Continuing on with my day late and dollar short coverage of the AAS, I went to a session on "Cooling Flows in Galaxy Clusters" on Monday afternoon. It was very interesting. I had always been unsure of what goes on in clusters. I know there's alot of xrays there and radio emission, but it hasn't been something I've paid attention to. Also, with the cooling flows added to the mix, this session promised to be heavy on the hydrodynamics - never fun. But, I wanted to prove to myself that I was still a real astronomer, so I went.

A galaxy cluster is a big collection of galaxies (as you'd expect), and here is a picture of one. Kind of cool. Galaxy clusters are enormous, covering millions of light years, and can appear to be bigger on the sky than the moon. (We don't see them with our eyes because they're so far away and dim.) Because of all the mass present from all those galaxies, there is alot of energy. The central galaxy of a cluster is often a very large eliptical (here, I'm showing M87), that is usually an active galaxy (something like a quasar).

Even though we think of space as a vacuum, it really isn't. In between the galaxies of a cluster is a warm very low density gas called the "Inter-Cluster Medium" (ICM). This gas is heated up by the energy released by the central galaxy, and then tries to cool off by emitting radiation and moving away from the center of the cluster (much like the water in a kettle rises when it's boiling). We can see these cooling flows of gas when we observe the cluster in X-Rays. But, as you can see in the picture, the gas doesn't cool by moving spherically away from the center, it actually forms long filaments. The structure of these filaments is what the talks I saw was about, and it's actually pretty interesting.

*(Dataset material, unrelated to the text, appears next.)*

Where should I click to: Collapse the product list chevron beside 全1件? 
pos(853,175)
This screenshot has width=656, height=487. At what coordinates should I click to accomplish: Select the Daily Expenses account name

Apparently, in the x-ray observations of the cluster, you can see bubbles being formed, where the density of gas is much lower. This is somewhat apparent in the above image, but might be a bit easier to see here. The structures in the gas are not well understood, and nor are the processes of the filaments. But, if you model the way that air bubbles rise through water, and what the water does underneath those bubbles, you find that it actually looks alot like these X-ray bubbles.

That's all I can say, since I don't know enough hydro to start giving you equations, but I find it pretty cool when processes on Earth resemble processes half-way across the universe. There is but one physics.

Here's a link to the session page. The abstracts are through the links in the paper titles. The last paper didn't actually happen in the session that I saw.

More later.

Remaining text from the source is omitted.